## Pixel coordinate grounding data
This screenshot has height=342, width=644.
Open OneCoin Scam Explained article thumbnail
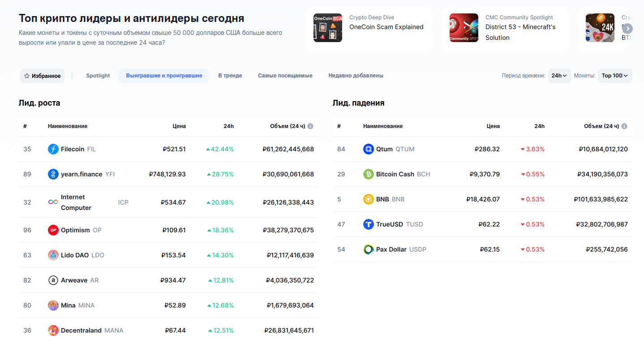[x=328, y=28]
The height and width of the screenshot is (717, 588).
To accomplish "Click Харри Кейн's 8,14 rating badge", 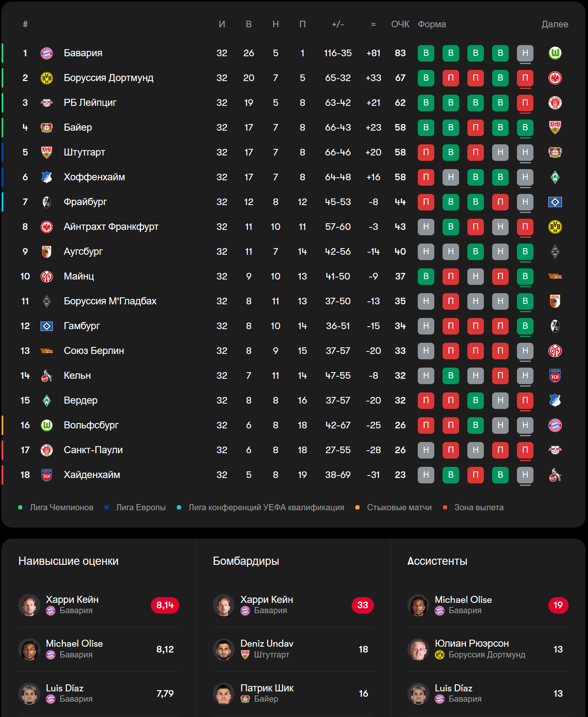I will [165, 605].
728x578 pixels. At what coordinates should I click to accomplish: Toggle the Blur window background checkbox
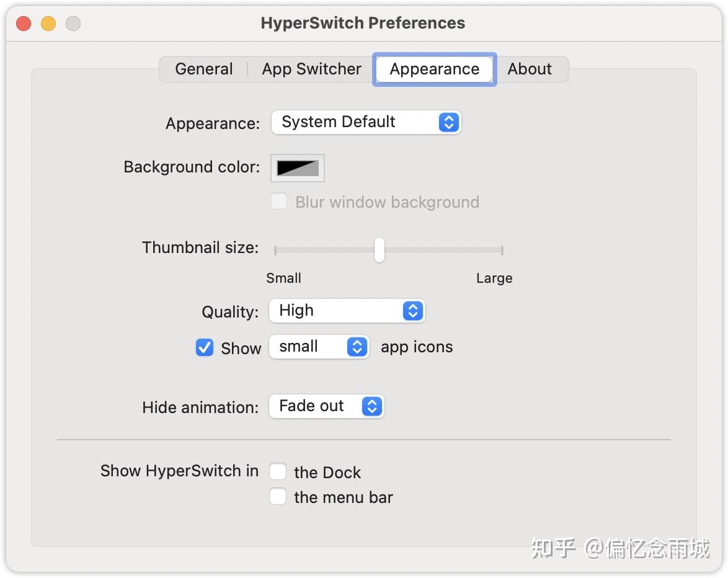click(279, 202)
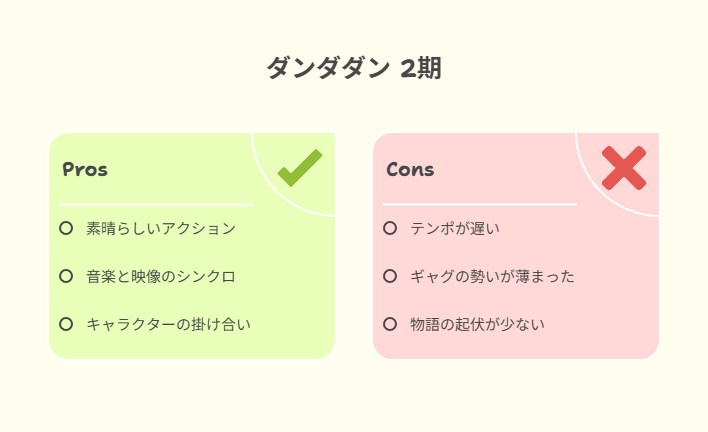708x432 pixels.
Task: Select the Cons heading
Action: point(410,169)

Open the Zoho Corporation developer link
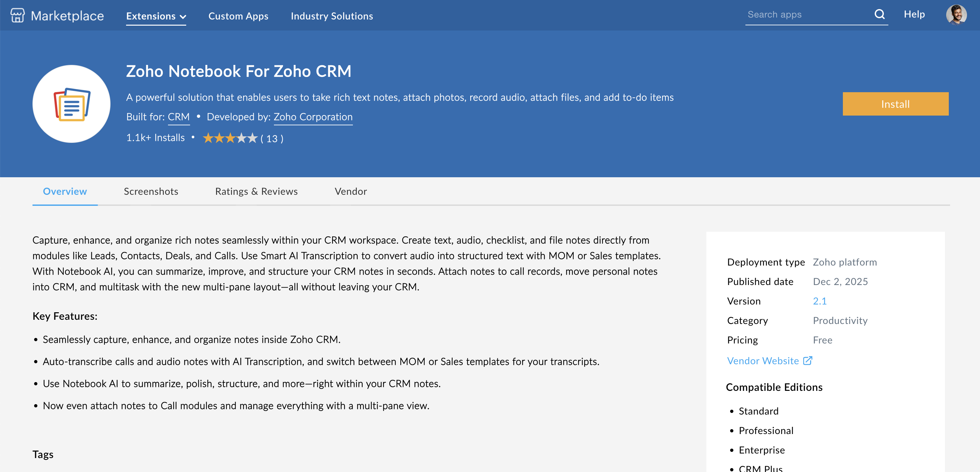313,117
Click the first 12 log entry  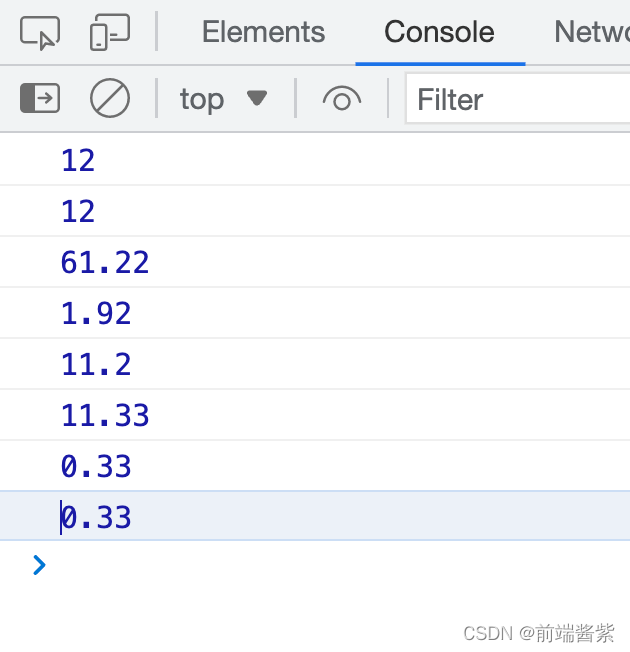click(78, 160)
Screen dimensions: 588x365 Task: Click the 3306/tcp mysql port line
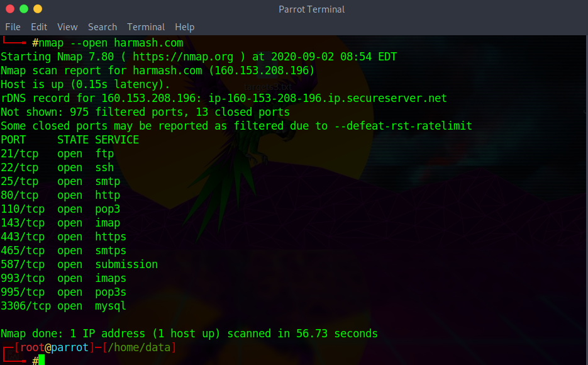pos(64,306)
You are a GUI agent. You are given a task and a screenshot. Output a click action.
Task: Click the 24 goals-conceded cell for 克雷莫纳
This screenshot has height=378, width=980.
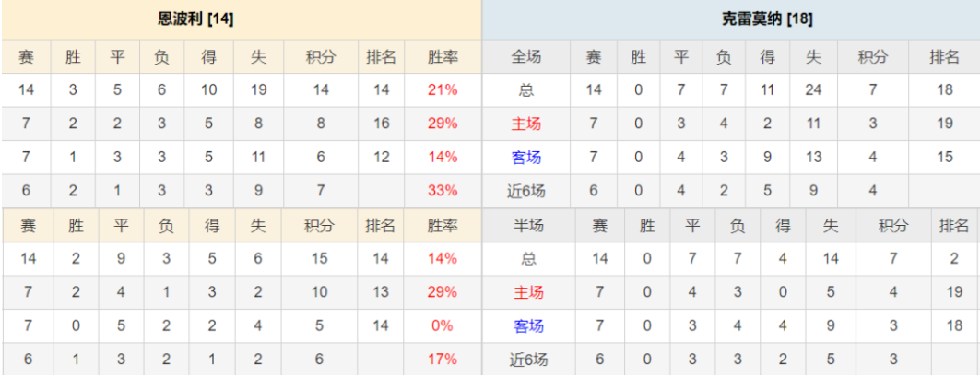[813, 90]
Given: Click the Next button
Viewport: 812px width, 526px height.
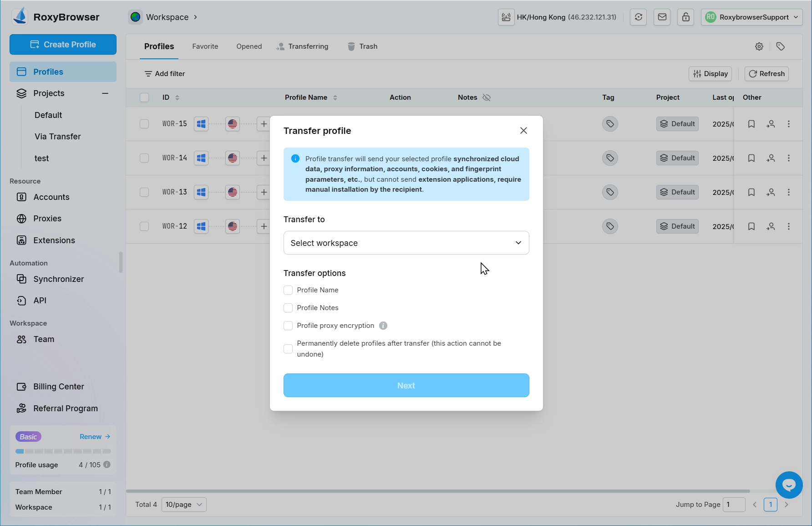Looking at the screenshot, I should tap(406, 385).
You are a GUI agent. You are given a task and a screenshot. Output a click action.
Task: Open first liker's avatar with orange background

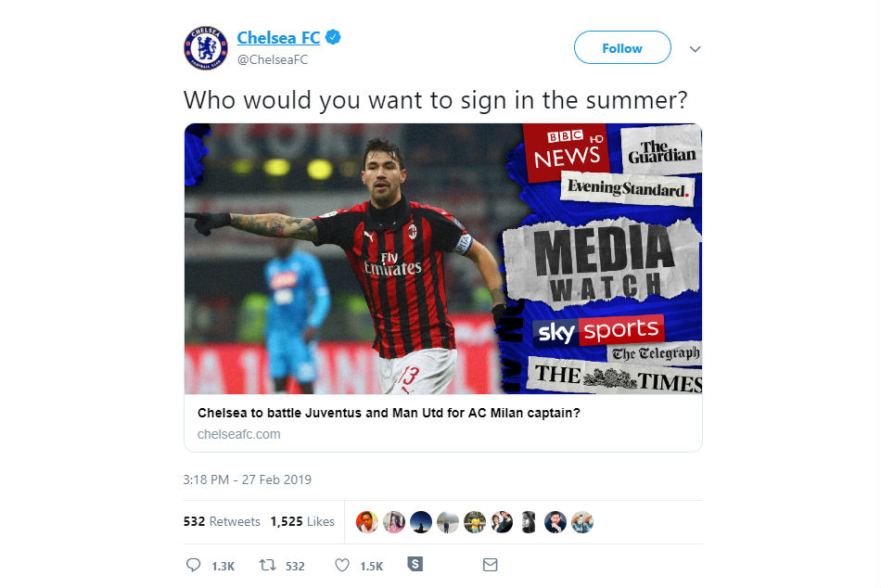367,522

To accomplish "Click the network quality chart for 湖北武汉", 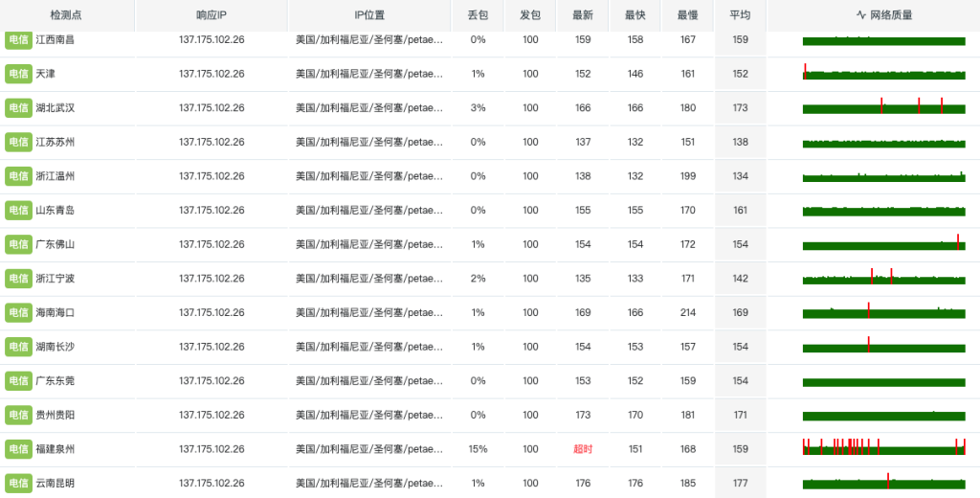I will [x=883, y=106].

## Exercise
Above are some records; extract exactly the lines from the one containing "Screen dimensions: 588x365" through the one containing "Task: Click the 24" and drop the pictures.

## Result for this exercise
Screen dimensions: 588x365 Task: Click the 3306/tcp mysql port line
pos(64,306)
You are a GUI agent. You are given a task and a screenshot. Output a click action.
Task: Click the 24 goals-conceded cell for 克雷莫纳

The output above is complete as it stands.